*Your goal*
When responding, copy every record below exactly as it appears.

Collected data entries
[Start of section]

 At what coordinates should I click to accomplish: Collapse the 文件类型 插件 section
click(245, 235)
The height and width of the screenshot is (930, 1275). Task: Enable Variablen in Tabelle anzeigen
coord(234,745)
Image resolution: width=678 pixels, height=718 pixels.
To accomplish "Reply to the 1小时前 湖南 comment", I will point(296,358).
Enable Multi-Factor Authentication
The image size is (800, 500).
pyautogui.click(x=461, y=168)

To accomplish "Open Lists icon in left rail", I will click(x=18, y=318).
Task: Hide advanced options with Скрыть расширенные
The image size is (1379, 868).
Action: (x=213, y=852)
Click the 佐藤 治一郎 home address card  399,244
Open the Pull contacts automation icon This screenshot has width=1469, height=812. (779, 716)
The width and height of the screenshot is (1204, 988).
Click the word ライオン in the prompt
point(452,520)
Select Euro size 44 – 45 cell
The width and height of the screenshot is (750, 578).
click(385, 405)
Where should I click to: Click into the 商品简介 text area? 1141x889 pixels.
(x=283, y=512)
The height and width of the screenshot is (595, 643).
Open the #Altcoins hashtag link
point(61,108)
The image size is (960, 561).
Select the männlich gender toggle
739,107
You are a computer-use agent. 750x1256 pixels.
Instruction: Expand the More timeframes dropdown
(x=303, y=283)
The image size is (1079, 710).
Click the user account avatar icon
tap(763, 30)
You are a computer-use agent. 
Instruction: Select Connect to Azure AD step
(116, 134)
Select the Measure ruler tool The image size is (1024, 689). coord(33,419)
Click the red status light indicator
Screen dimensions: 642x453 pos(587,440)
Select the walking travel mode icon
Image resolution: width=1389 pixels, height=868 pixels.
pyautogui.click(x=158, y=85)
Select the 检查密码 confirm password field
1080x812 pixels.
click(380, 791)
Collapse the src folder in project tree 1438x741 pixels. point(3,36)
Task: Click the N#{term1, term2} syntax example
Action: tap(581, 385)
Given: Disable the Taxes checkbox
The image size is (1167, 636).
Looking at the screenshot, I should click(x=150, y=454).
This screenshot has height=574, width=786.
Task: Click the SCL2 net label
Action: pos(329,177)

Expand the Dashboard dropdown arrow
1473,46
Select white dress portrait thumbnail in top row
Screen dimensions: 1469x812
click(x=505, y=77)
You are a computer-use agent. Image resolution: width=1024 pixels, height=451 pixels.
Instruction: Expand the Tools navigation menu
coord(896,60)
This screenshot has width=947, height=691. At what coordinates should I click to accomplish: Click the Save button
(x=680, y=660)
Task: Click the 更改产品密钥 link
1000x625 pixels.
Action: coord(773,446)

[End of section]

*Answer to this task*
 At what coordinates should I click to accomplish: Collapse the 文件类型 插件 section
click(245, 235)
The height and width of the screenshot is (930, 1275). Task: Enable Variablen in Tabelle anzeigen
coord(234,745)
Image resolution: width=678 pixels, height=718 pixels.
To accomplish "Reply to the 1小时前 湖南 comment", I will point(296,358).
Enable Multi-Factor Authentication
The image size is (800, 500).
pyautogui.click(x=461, y=168)

To accomplish "Open Lists icon in left rail", I will click(x=18, y=318).
Task: Hide advanced options with Скрыть расширенные
The image size is (1379, 868).
Action: (x=213, y=852)
Click the 佐藤 治一郎 home address card  399,244
Open the Pull contacts automation icon This screenshot has width=1469, height=812. (779, 716)
The width and height of the screenshot is (1204, 988).
Click the word ライオン in the prompt
point(452,520)
Select Euro size 44 – 45 cell
The width and height of the screenshot is (750, 578).
click(385, 405)
Where should I click to: Click into the 商品简介 text area? 1141x889 pixels.
(x=283, y=512)
The height and width of the screenshot is (595, 643).
Open the #Altcoins hashtag link
point(61,108)
The image size is (960, 561).
Select the männlich gender toggle
739,107
You are a computer-use agent. 750x1256 pixels.
Instruction: Expand the More timeframes dropdown
(x=303, y=283)
The image size is (1079, 710).
Click the user account avatar icon
tap(763, 30)
You are a computer-use agent. 
Instruction: Select Connect to Azure AD step
(116, 134)
Select the Measure ruler tool The image size is (1024, 689). coord(33,419)
Click the red status light indicator
Screen dimensions: 642x453 pos(587,440)
Select the walking travel mode icon
Image resolution: width=1389 pixels, height=868 pixels.
pyautogui.click(x=158, y=85)
Select the 检查密码 confirm password field
1080x812 pixels.
click(380, 791)
Collapse the src folder in project tree 1438x741 pixels. point(3,36)
Task: Click the N#{term1, term2} syntax example
Action: tap(581, 385)
Given: Disable the Taxes checkbox
The image size is (1167, 636).
Looking at the screenshot, I should click(x=150, y=454).
This screenshot has height=574, width=786.
Task: Click the SCL2 net label
Action: pos(329,177)

Expand the Dashboard dropdown arrow
1473,46
Select white dress portrait thumbnail in top row
Screen dimensions: 1469x812
click(x=505, y=77)
You are a computer-use agent. Image resolution: width=1024 pixels, height=451 pixels.
Instruction: Expand the Tools navigation menu
coord(896,60)
This screenshot has width=947, height=691. At what coordinates should I click to accomplish: Click the Save button
(x=680, y=660)
Task: Click the 更改产品密钥 link
1000x625 pixels.
Action: coord(773,446)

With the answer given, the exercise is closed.